• [GOAL]:
Please convert the stretch of the records from the start through the line containing "reference [761, 227]" into a JSON list of strings, with one string per line and blank lines left out.

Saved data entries

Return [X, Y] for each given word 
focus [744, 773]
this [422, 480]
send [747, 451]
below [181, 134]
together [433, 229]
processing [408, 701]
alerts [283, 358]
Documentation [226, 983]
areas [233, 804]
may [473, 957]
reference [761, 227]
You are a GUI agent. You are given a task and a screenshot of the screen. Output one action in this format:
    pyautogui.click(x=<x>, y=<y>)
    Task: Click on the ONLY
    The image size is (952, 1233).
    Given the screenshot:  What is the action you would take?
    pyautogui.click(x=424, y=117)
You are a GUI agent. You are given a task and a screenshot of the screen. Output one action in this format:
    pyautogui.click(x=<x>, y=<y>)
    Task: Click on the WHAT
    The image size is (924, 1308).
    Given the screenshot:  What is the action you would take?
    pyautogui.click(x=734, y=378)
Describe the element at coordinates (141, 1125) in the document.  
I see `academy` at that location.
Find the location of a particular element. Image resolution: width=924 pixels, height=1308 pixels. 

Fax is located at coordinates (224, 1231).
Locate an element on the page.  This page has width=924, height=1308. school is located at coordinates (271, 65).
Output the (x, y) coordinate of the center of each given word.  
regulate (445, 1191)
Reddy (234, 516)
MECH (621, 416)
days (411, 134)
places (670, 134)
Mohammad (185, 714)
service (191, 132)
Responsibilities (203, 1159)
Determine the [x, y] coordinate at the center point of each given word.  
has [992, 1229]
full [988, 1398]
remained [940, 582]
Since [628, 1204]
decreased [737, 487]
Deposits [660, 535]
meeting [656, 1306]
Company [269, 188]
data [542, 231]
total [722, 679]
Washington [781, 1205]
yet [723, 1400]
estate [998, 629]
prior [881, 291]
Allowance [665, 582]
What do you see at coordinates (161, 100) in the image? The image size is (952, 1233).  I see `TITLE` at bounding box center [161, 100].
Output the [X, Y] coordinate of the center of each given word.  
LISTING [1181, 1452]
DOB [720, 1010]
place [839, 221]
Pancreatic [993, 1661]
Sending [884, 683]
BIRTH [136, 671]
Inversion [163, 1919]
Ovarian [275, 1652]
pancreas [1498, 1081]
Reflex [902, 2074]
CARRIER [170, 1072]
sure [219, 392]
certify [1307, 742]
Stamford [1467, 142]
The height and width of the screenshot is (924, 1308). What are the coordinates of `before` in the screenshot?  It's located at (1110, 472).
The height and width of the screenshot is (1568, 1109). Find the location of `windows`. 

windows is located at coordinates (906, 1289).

• [TASK SOLUTION]:
[
  "Return [X, Y] for each given word ",
  "focus [744, 773]",
  "this [422, 480]",
  "send [747, 451]",
  "below [181, 134]",
  "together [433, 229]",
  "processing [408, 701]",
  "alerts [283, 358]",
  "Documentation [226, 983]",
  "areas [233, 804]",
  "may [473, 957]",
  "reference [761, 227]"
]